You’ve got to hand it to the propaganda ministry in the University of Minnesota’s Morrill Hall. Only hours after an external review panel delivered its scathing 92-page condemnation of the university’s failure to protect research subjects, President Eric Kaler said, “I am particularly gratified — but not surprised — that the panel found no legal or compliance violations.” Never mind that the panel discovered flaws so serious that they raised “profound questions” about the ability of the university to conduct reliable research reviews. Never mind a “culture of fear” and “intimidation” in the Department of Psychiatry so severe that staff members are afraid to speak up on behalf of patients. We are supposed to be thrilled that the report uncovered no felonies.

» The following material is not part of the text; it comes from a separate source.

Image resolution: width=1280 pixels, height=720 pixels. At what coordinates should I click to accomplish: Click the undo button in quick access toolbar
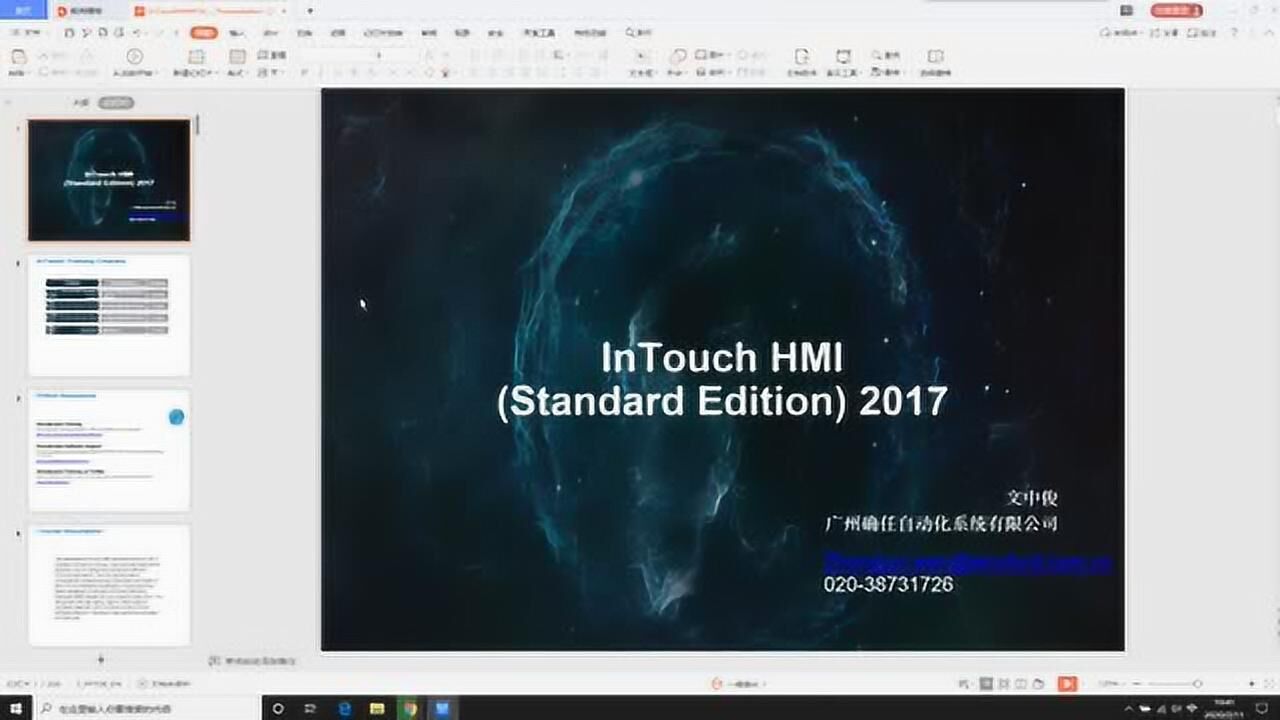coord(137,33)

Of course, this is a review Kaler never wanted. For years, the university has fought back against accusations of research misconduct and neglect in the 2004 death of Dan Markingson, a mentally ill young man under a civil commitment order who tried to decapitate himself after being enrolled in an industry-funded drug study against the wishes of his mother. It took a public letter from more than 170 international experts and a resolution by the Faculty Senate in 2013 to force Kaler to commission a review.

Not a look back

Even then, Kaler resolved that past misconduct would be off-limits. “It’s not a review of the Markingson case,” he told the Minnesota Daily. “It’s a review of what we are doing now and what we’re going to do moving forward.”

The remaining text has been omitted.